Въ отношеніи къ сатирическому содержанію басни Крылова должны быть раздѣлены на два разряда: однѣ касаются людскихъ недостатковъ вообще и примѣнимы ко всякому человѣческому обществу; другія имѣютъ предметомъ преимущественно особенности русскаго общества, либо вызванныя ходомъ его исторіи, либо коренящіяся въ народномъ духѣ и характерѣ. Къ этому вдвойнѣ русскому разряду басенъ Крылова примыкаютъ также и тѣ, которыхъ происхожденіе связано съ современными историческими событіями или обстоятельствами.
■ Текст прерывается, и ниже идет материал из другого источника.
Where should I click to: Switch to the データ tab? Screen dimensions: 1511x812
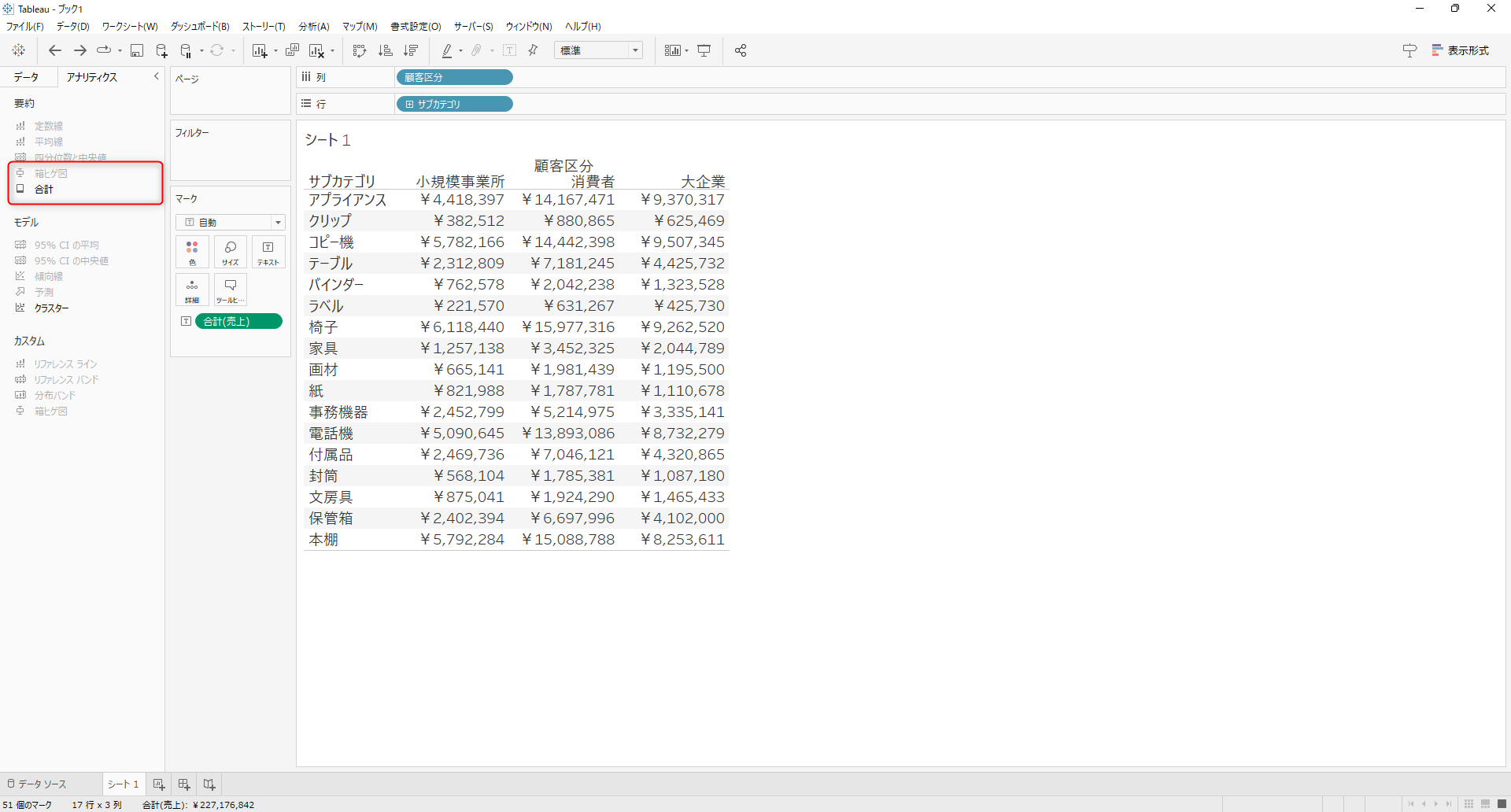[26, 77]
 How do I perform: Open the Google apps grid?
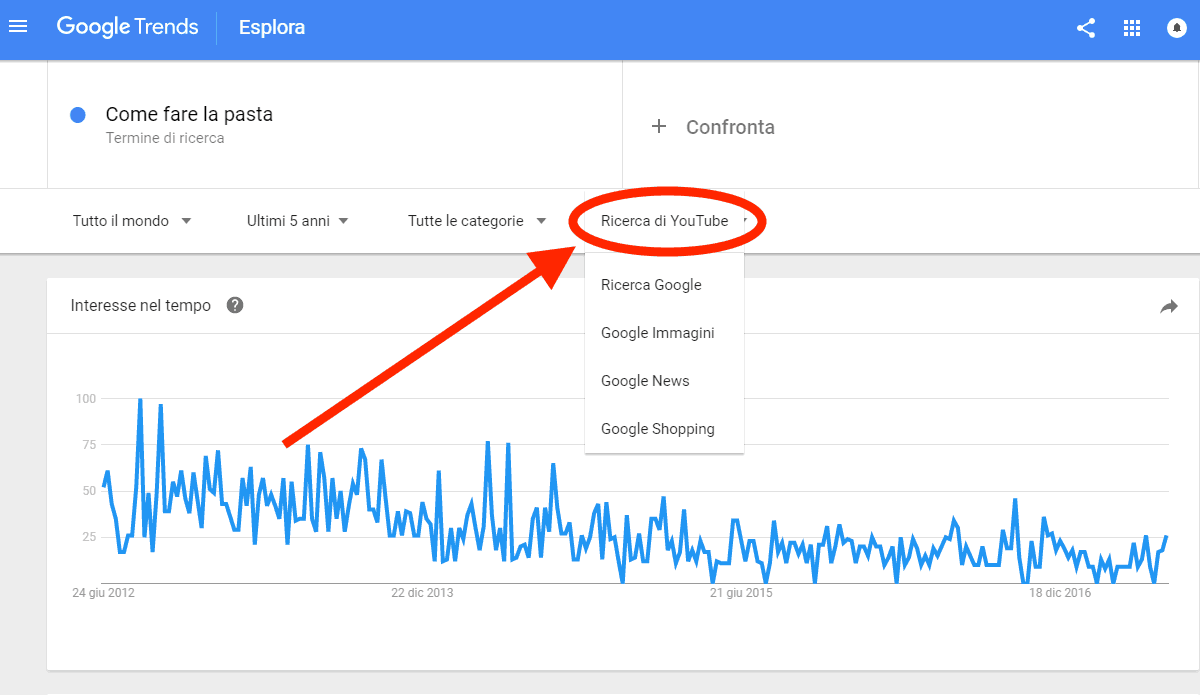[1132, 28]
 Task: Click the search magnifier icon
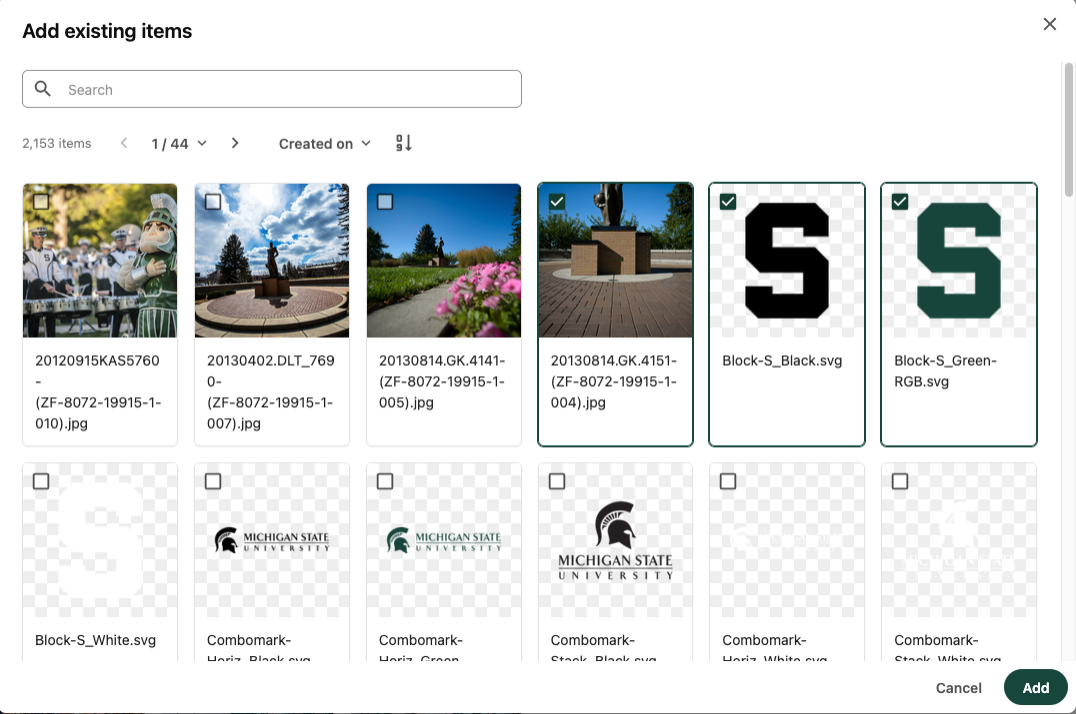tap(43, 89)
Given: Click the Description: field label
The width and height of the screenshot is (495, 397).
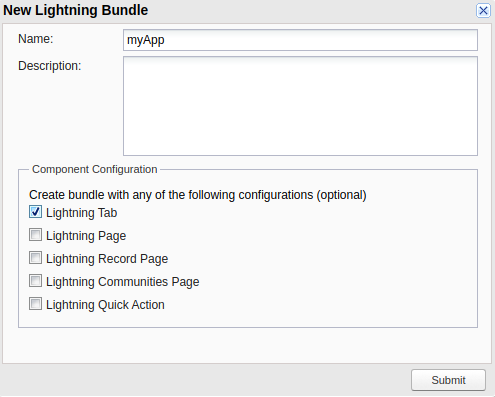Looking at the screenshot, I should pos(50,66).
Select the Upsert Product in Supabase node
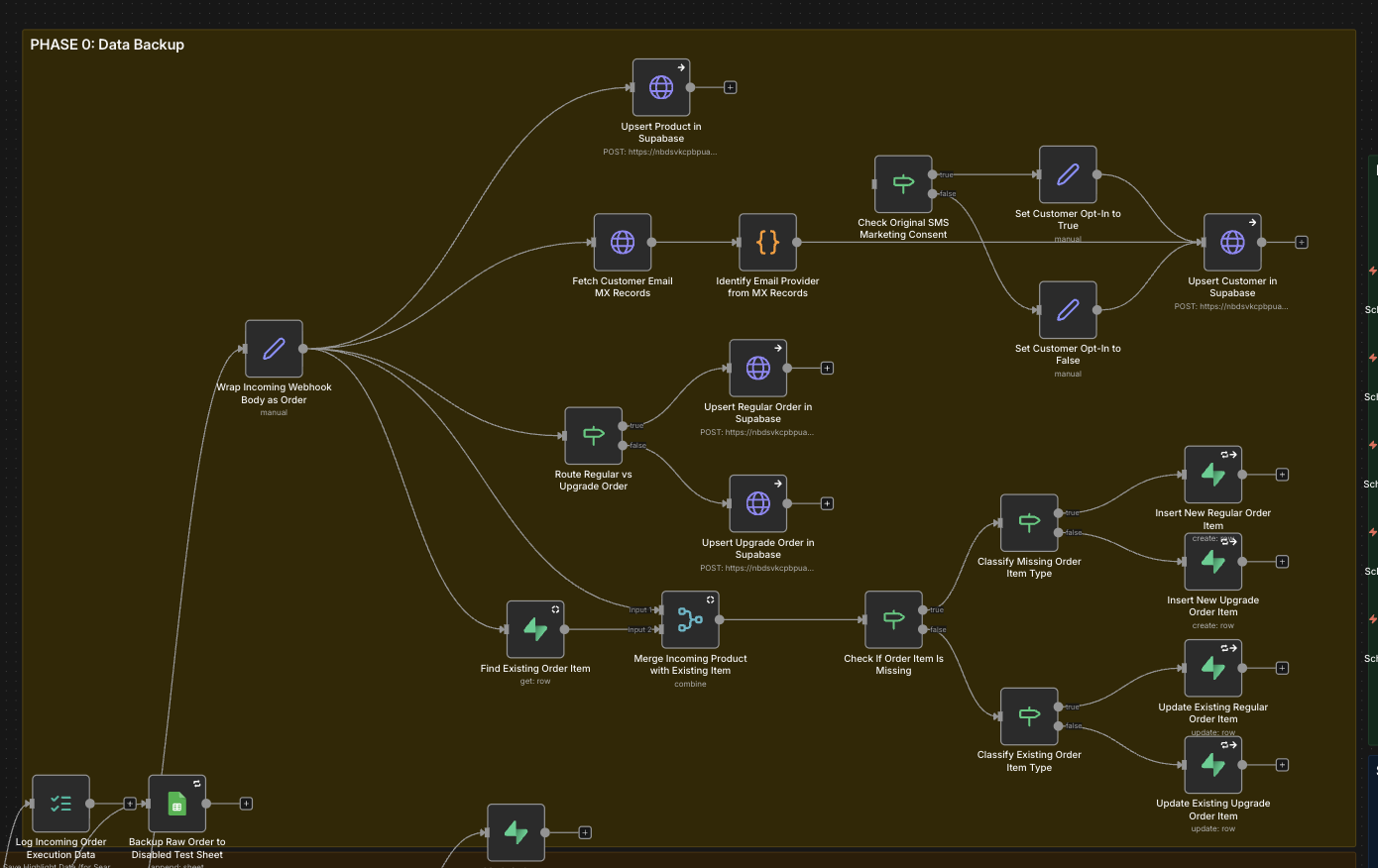The height and width of the screenshot is (868, 1378). coord(661,87)
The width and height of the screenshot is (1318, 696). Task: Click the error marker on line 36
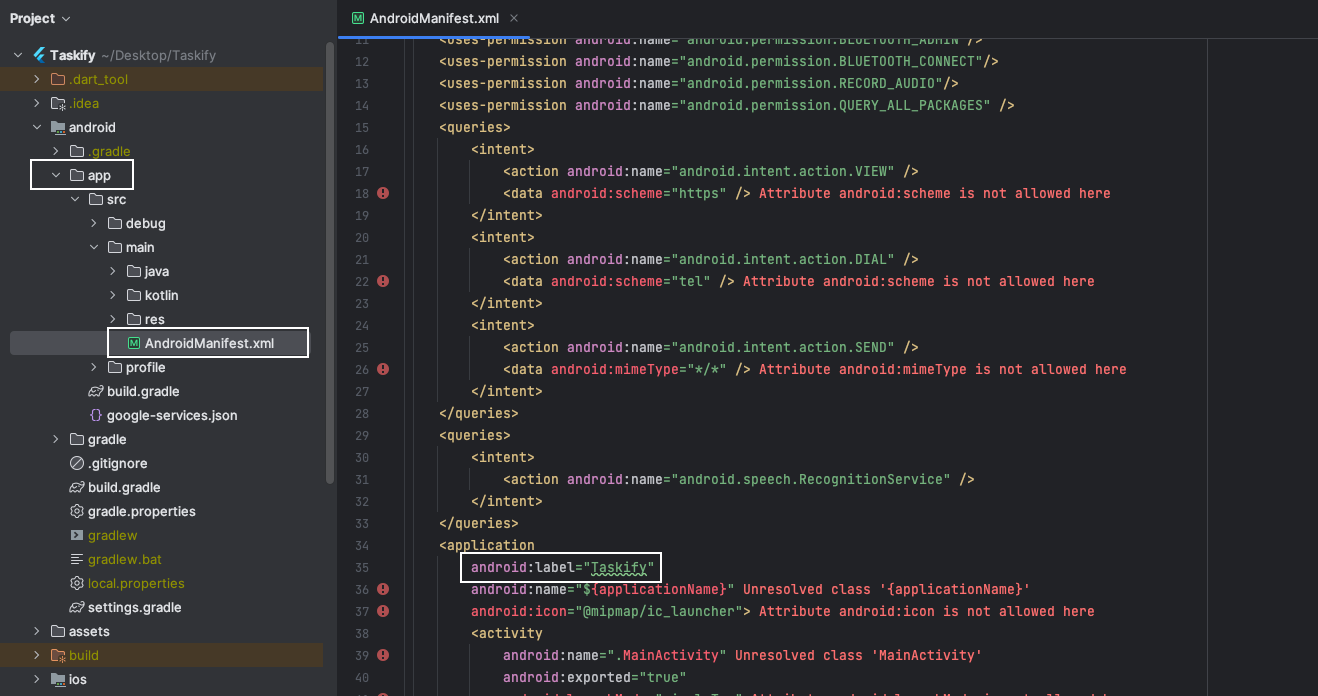coord(383,589)
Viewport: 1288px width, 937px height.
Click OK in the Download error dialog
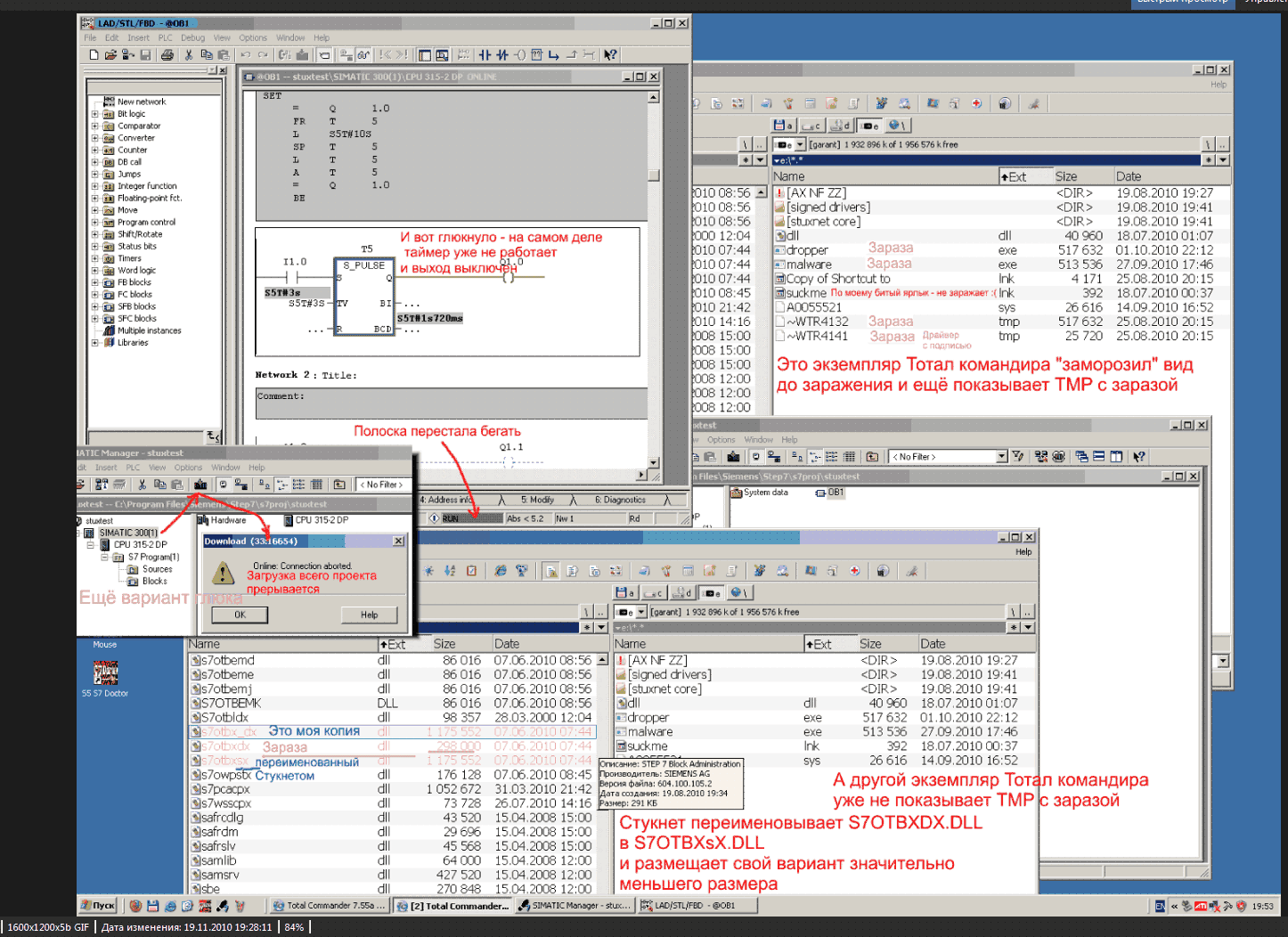240,615
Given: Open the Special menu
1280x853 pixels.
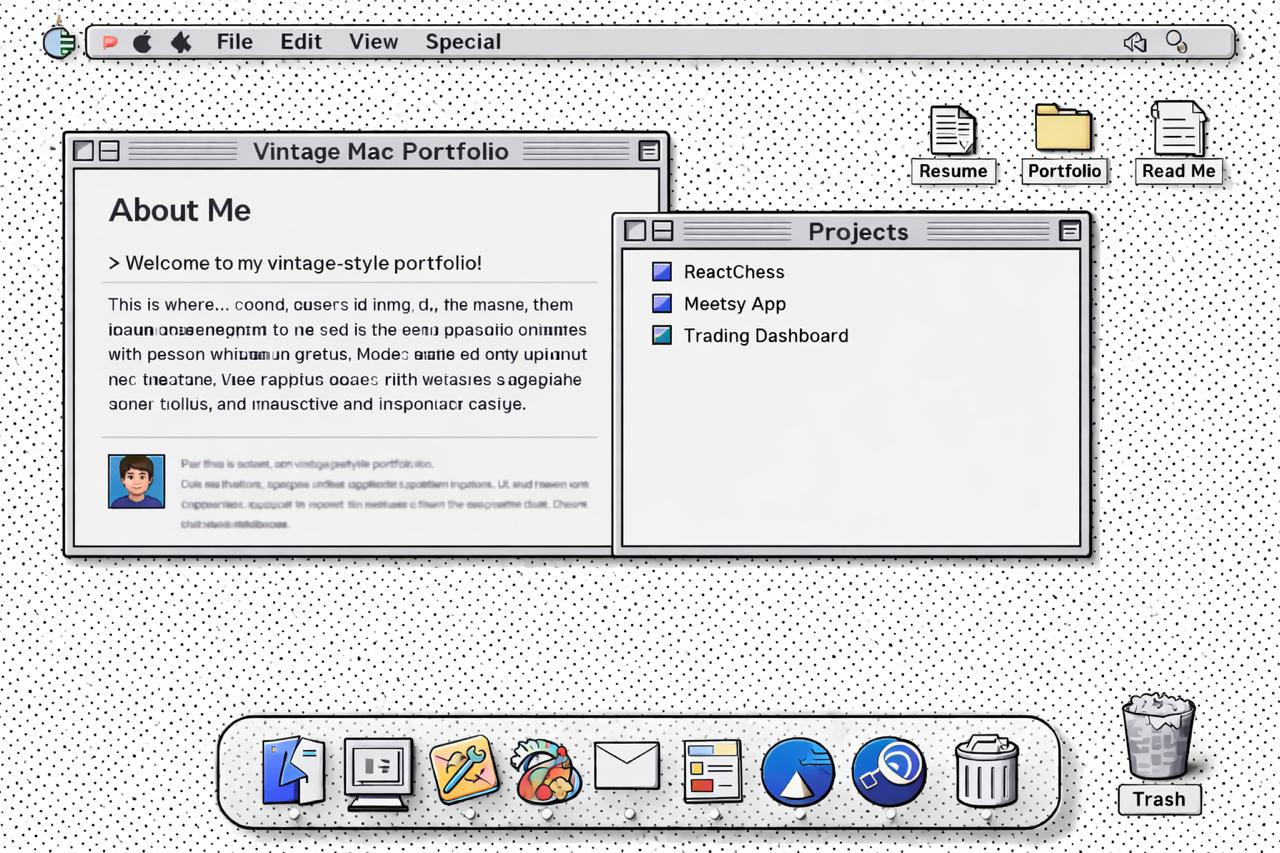Looking at the screenshot, I should click(463, 42).

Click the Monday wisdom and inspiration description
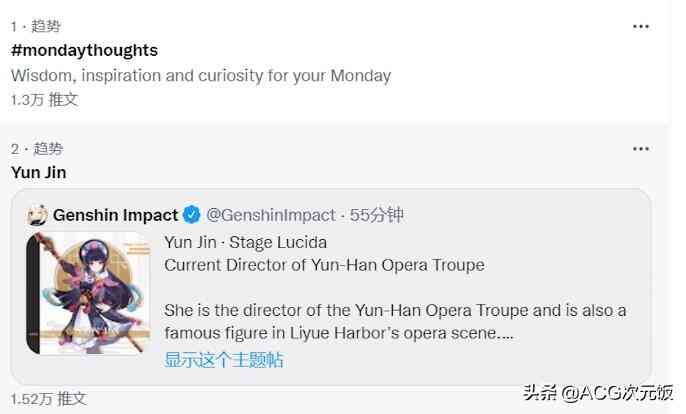tap(200, 75)
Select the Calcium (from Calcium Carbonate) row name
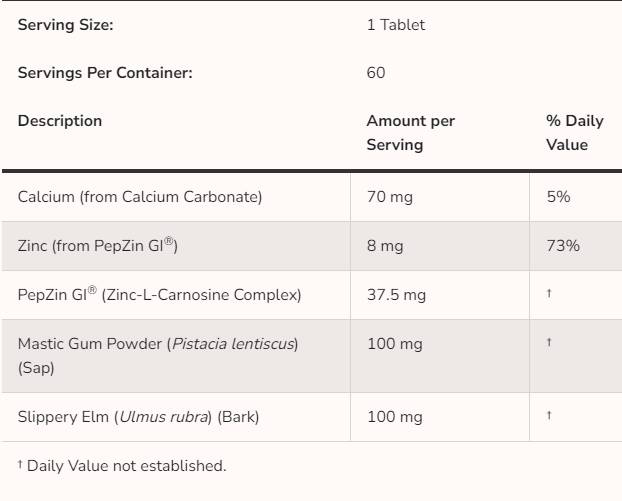Image resolution: width=622 pixels, height=501 pixels. (x=140, y=197)
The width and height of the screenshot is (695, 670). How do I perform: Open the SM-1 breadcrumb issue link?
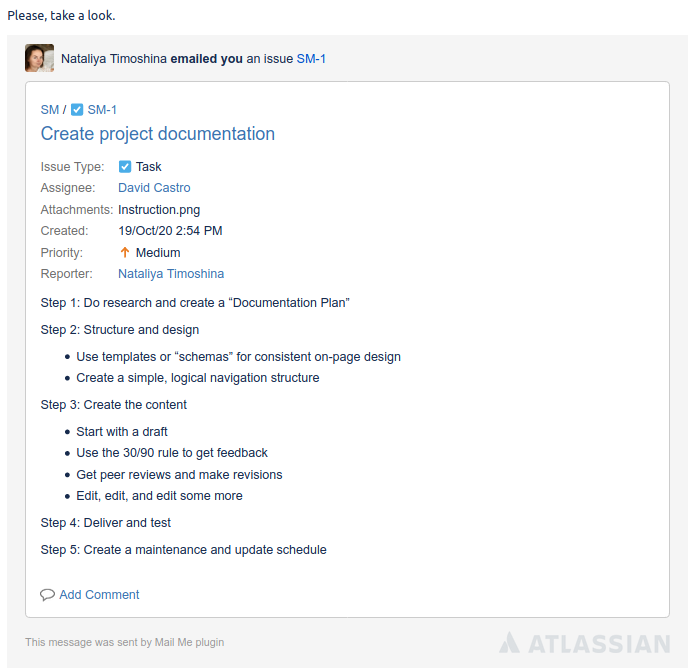click(102, 110)
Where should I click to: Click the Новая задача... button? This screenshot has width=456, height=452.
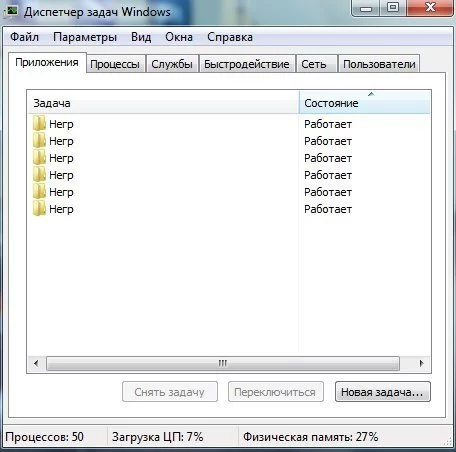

Тѣ и другія составляютъ довольно обширный отдѣлъ созданій Крылова и заключаютъ въ себѣ, разумѣется, особенный интересъ. Потому, при опредѣленіи общественнаго и историческаго значенія его басенъ, эта группа ихъ должна быть прежде всего выдѣлена изъ общаго ихъ собранія и поставлена на первый планъ. Нѣкоторыя изъ такихъ басенъ, по основной идеѣ разсказа, могутъ быть и заимствованныя у иностранныхъ баснописцевъ, но по подробностямъ обстановки и по выводу онѣ все-таки имѣютъ значеніе національное. Приведу нѣсколько примѣровъ такихъ басенъ. Одна изъ нравственныхъ болѣзней стараго русскаго общества, имѣющая и названіе, не переводимое на другіе языки, «взяточничество», составляетъ предметъ многихъ басенъ Крылова. Не говоря уже о той пресловутой лисѣ съ «пушкомъ на рыльцѣ», которая въ поговоркѣ ходитъ по всей русской землѣ, обратимся къ другимъ, менѣе извѣстнымъ баснямъ. У крестьянъ одной деревни рѣчки и ручейки, при водопольи, то сорвутъ мельницу, то потопятъ скотъ; видя, что рѣка, принимающая въ себя всѣ эти мелкія воды, течетъ спокойно и не трогаетъ стоящихъ на ней большихъ городовъ, разоренные мужики идутъ къ ней съ жалобой на ея вассаловъ, но, подходя, видятъ,
«Что половину ихъ добра по ней несетъ»
Тогда они
"Взглянулись межъ собой,
И, покачавши головой,
Пошли домой.
А, отходя, проговорили:
«На что и время тратить намъ?
На младшихъ не найдешь себѣ управы тамъ,
Гдѣ дѣлятся они со старшимъ по-поламъ».
Сюда же относятся: слабоумный воевода, который хотя самъ съ умыслу и мухи не обидитъ, но позволяетъ волкамъ собрать съ овецъ по шкуркѣ, и та лисица, которую мужикъ беретъ къ себѣ въ караульные съ тѣмъ, чтобъ она перестала воровать; свято обѣщавъ ему это, она все-таки, при первомъ удобномъ случаѣ, передушила у него куръ. Въ послѣдней баснѣ надобно, кажется, видѣть возраженіе людямъ, которые извиняли лихоимство скудостью казеннаго содержанія; вотъ заключеніе Крылова:
«Въ комъ есть и совѣсть, и законъ,
Тотъ не украдетъ, не обманетъ,
Въ какой-бы нуждѣ ни былъ онъ;
А вору дай хоть милліонъ,
Онъ воровать не перестанетъ».
Упрекъ русскимъ, оставляющимъ свое отечество для пребыванія въ чужихъ краяхъ, высказанъ въ баснѣ о двухъ мухахъ, которыя, собравшись туда, тщетно подзываютъ съ собой и пчелу. Изъ ея отвѣта выводится такое заключеніе:
«Кто съ пользою отечеству трудится,
Тотъ съ нимъ легко не разлучится;
А кто полезнымъ быть способности лишенъ,
Чужая сторона тому всегда пріятна:
Не бывши гражданинъ, тамъ менѣе презрѣнъ онъ,
И никому его тамъ праздность не досадна».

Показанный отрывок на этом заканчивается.